Count how many lines of the data include "Task". The answer is that number and nothing else.

▶ Data for analysis
▬▬▬
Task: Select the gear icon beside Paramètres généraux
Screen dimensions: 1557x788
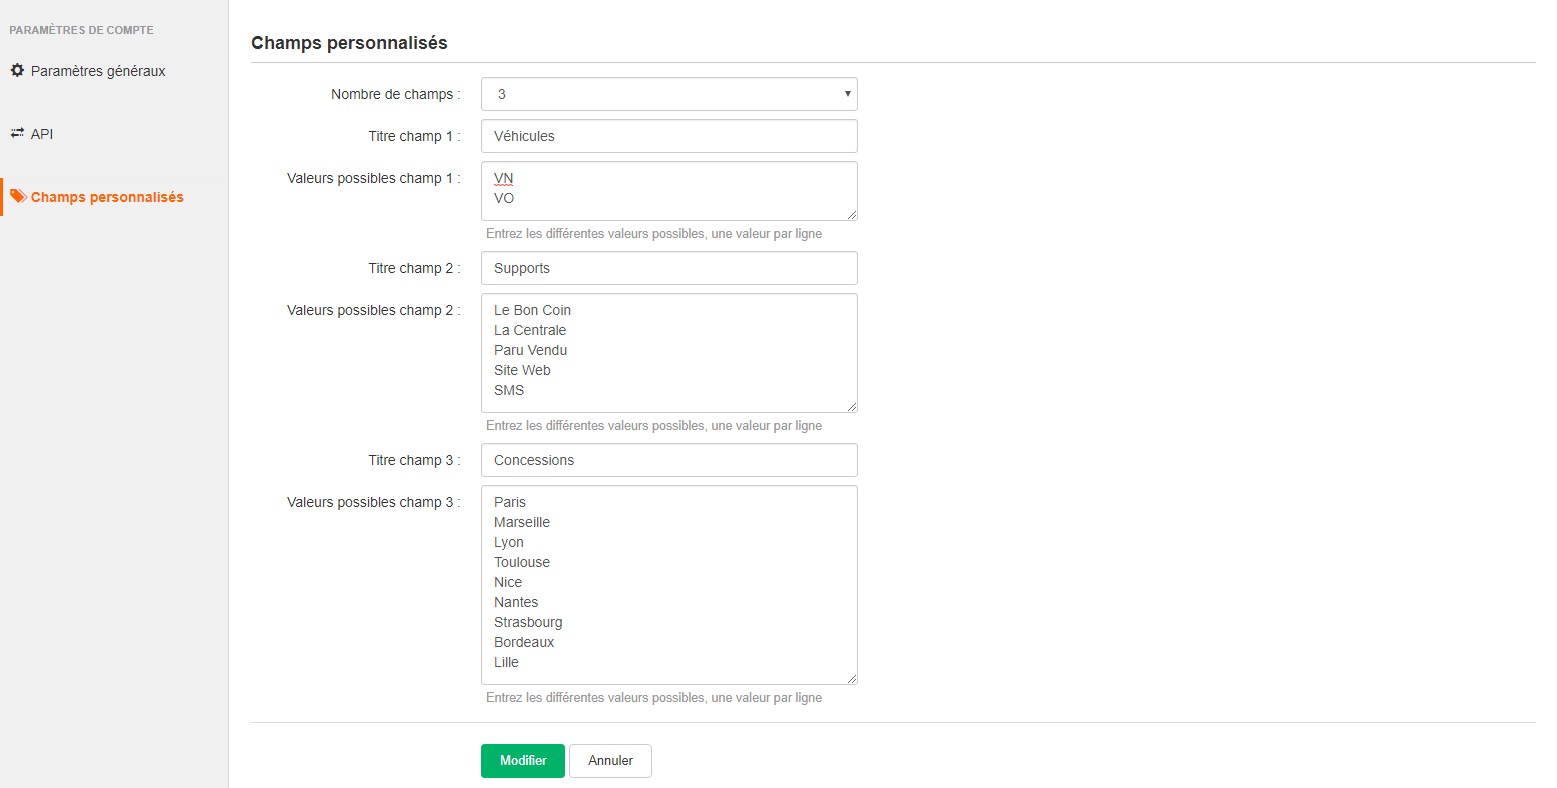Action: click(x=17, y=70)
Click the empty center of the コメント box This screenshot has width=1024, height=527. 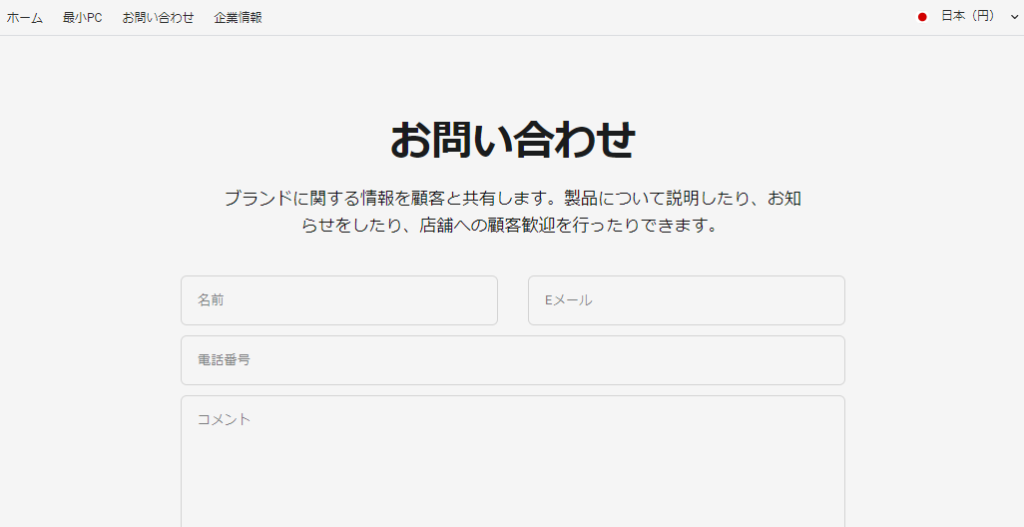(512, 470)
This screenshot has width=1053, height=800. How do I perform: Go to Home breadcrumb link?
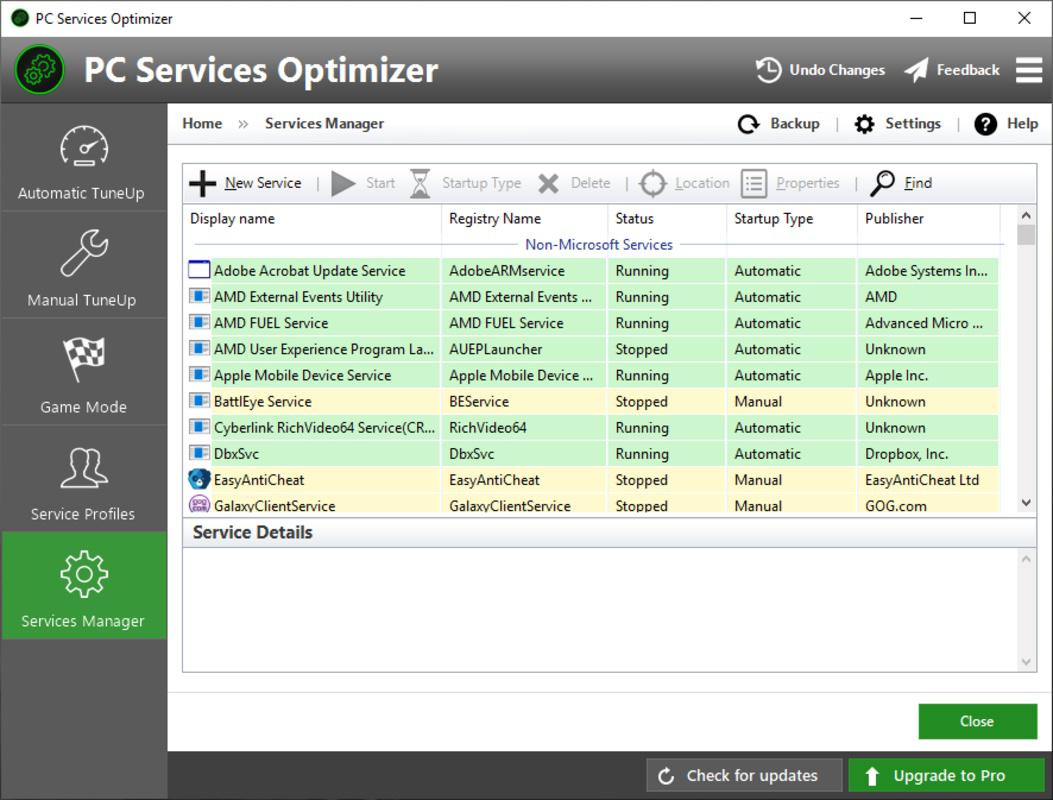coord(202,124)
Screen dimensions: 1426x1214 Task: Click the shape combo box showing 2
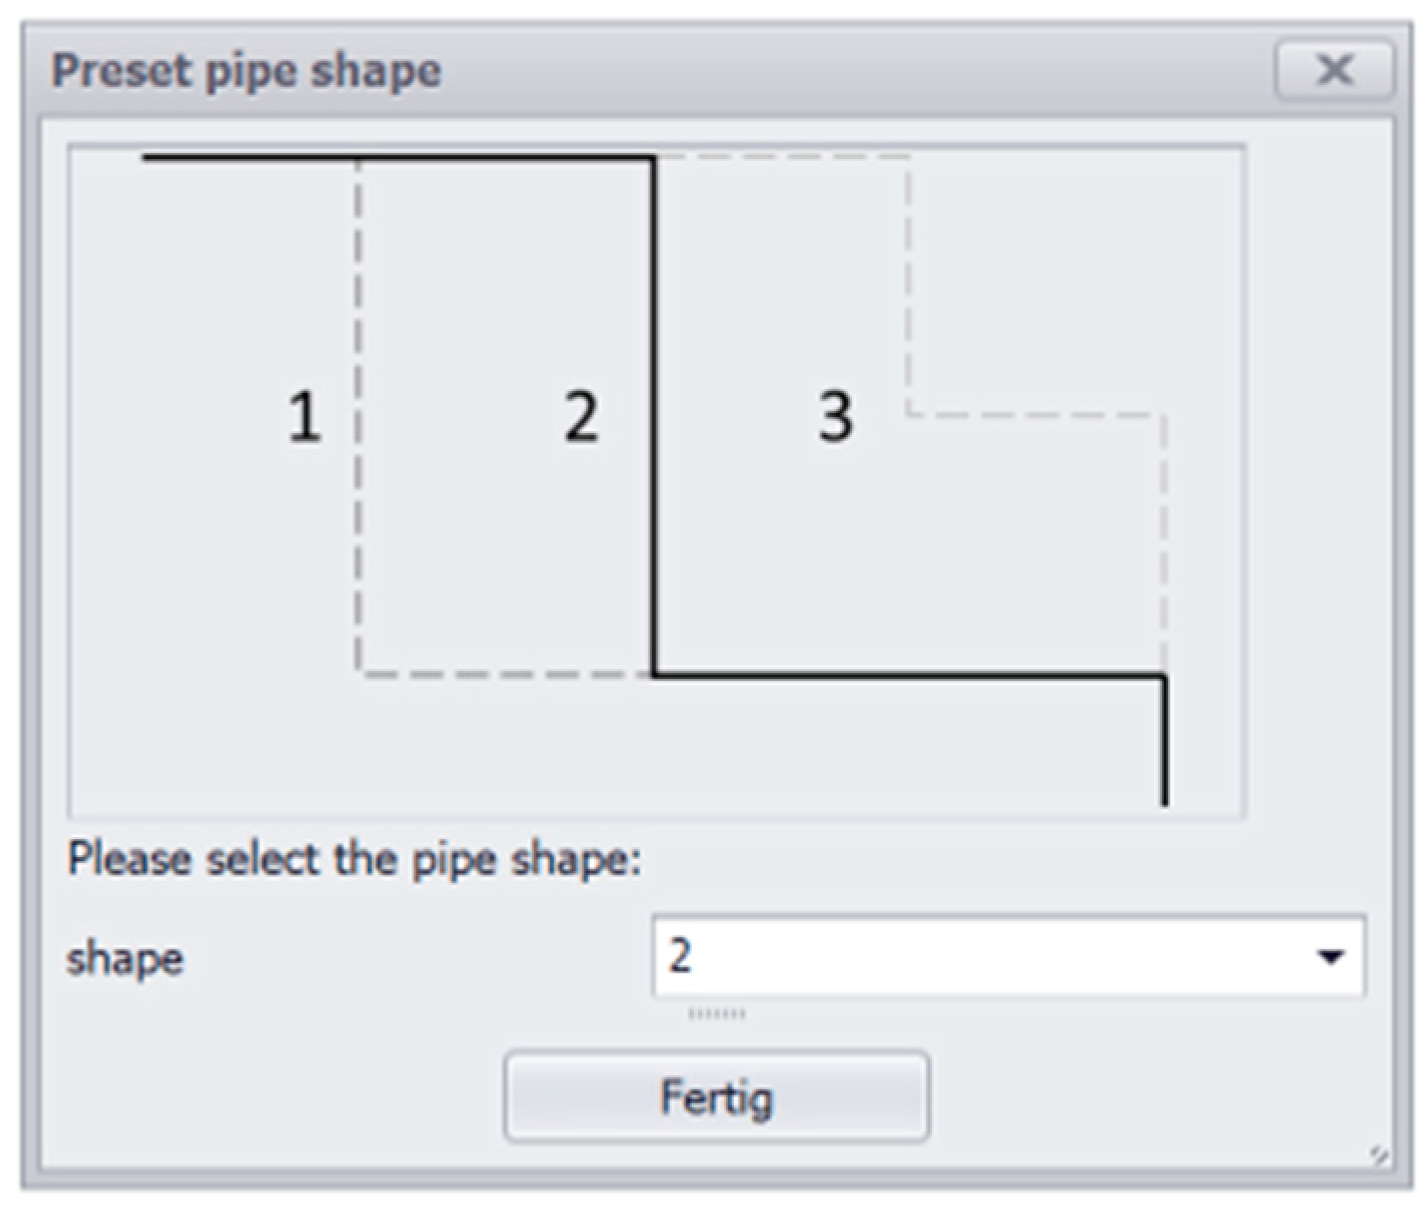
▬▬▬
▶ Reply to the exercise
2